Middle-market businesses valuing continued autonomy, tax efficiency, and meaningful staff benefits have increasingly turned to leveraged ESOPs as shareholder liquidity strategies. Yet, many legal professionals have limited knowledge of employee ownership.
This CLE course is a must for trusted counsel and transaction-focused attorneys. Take a deep dive into employee ownership strategies with a pair of nationally recognized experts. Learn how ESOPs are formed, function, and fit in a company's strategic roadmap through case studies and statutory review.
Register now to take this Lawline CLE course for free.
Learn the legal concepts behind employee ownership.

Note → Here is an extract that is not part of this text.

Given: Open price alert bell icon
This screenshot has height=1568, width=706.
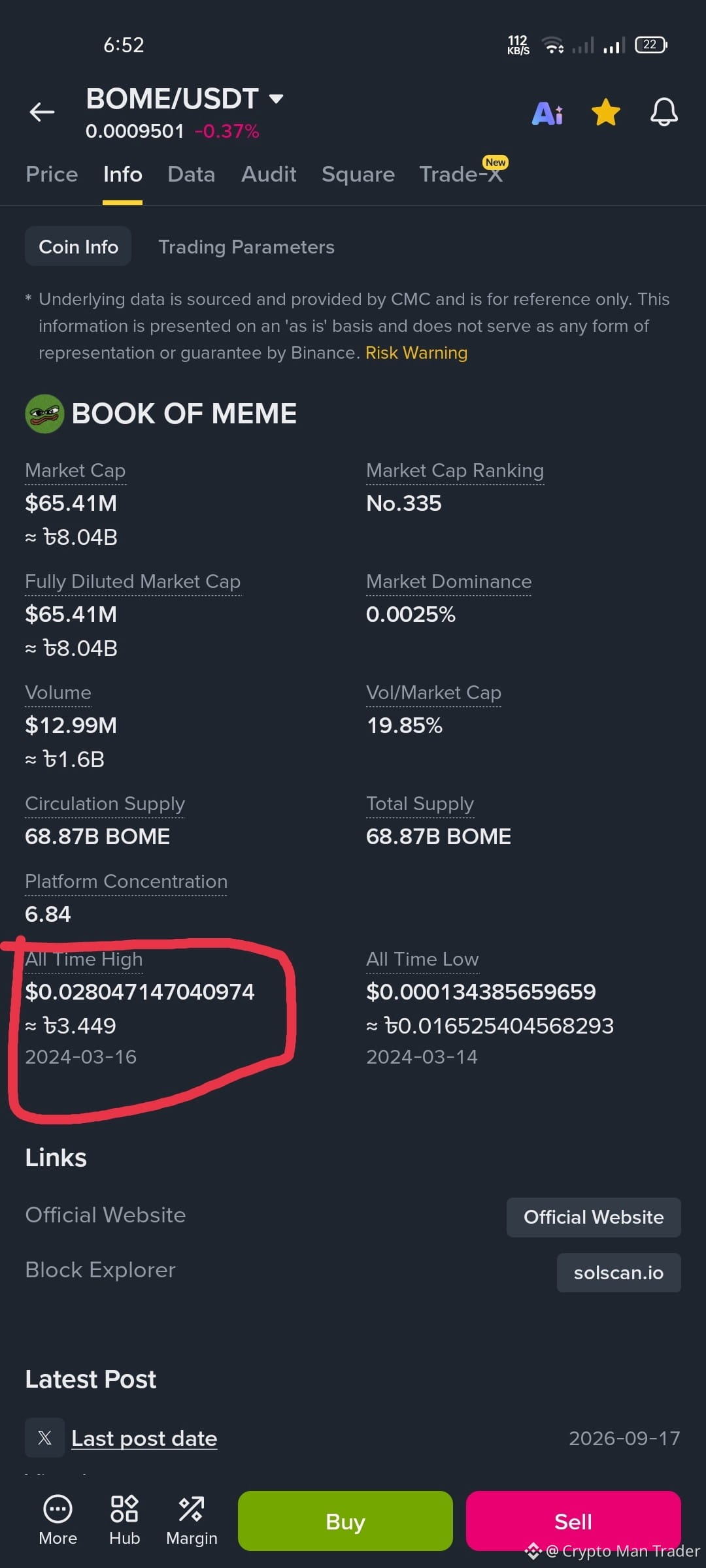Looking at the screenshot, I should pyautogui.click(x=664, y=112).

Earn up to 1.5 pre-approved CLE credits and save $99 on this free Lawline.com course. Steve Berman and Polsinelli's Stanley Bulua lead this comprehensive webinar. M&A, tax, trust, estate, and business succession practitioners can benefit from this highly-rated course.
CLE Course Highlights
- Explains how leveraged ESOPs can be used as business transition and/or shareholder diversification strategies
- Reviews applicable statutory, regulatory, and fiduciary requirements, as well as relevant case law
- Examines the special tax rules and estate planning opportunities associated with ESOP transactions
- Shares commonly available transaction financing options
- Identifies instances in which an ESOP sale can serve as a viable M&A alternative
Why are leveraged ESOPs meaningful liquidity strategies?
An ESOP is a qualified, defined contribution employee benefit plan that invests primarily in the stock of a company. ESOP plans are "qualified" in that, in return for meeting certain rules designed to protect the interests of participants, plan sponsors receive substantial tax benefits.
Business owners can sell all or a portion of their business to an employee trust in a tax-advantaged transaction. ESOPs are permitted to borrow money from or on the credit of the employer to purchase stock from the selling shareholder.
Depending on the structure, an employee-owned company can become a nontaxable entity and access funds that would otherwise have been paid in taxes to amortize the debt used to finance the transaction. In addition to providing business owners a means to diversify their assets and gain liquidity, an ESOP is an employee benefit plan that allows a company to attract and retain key personnel.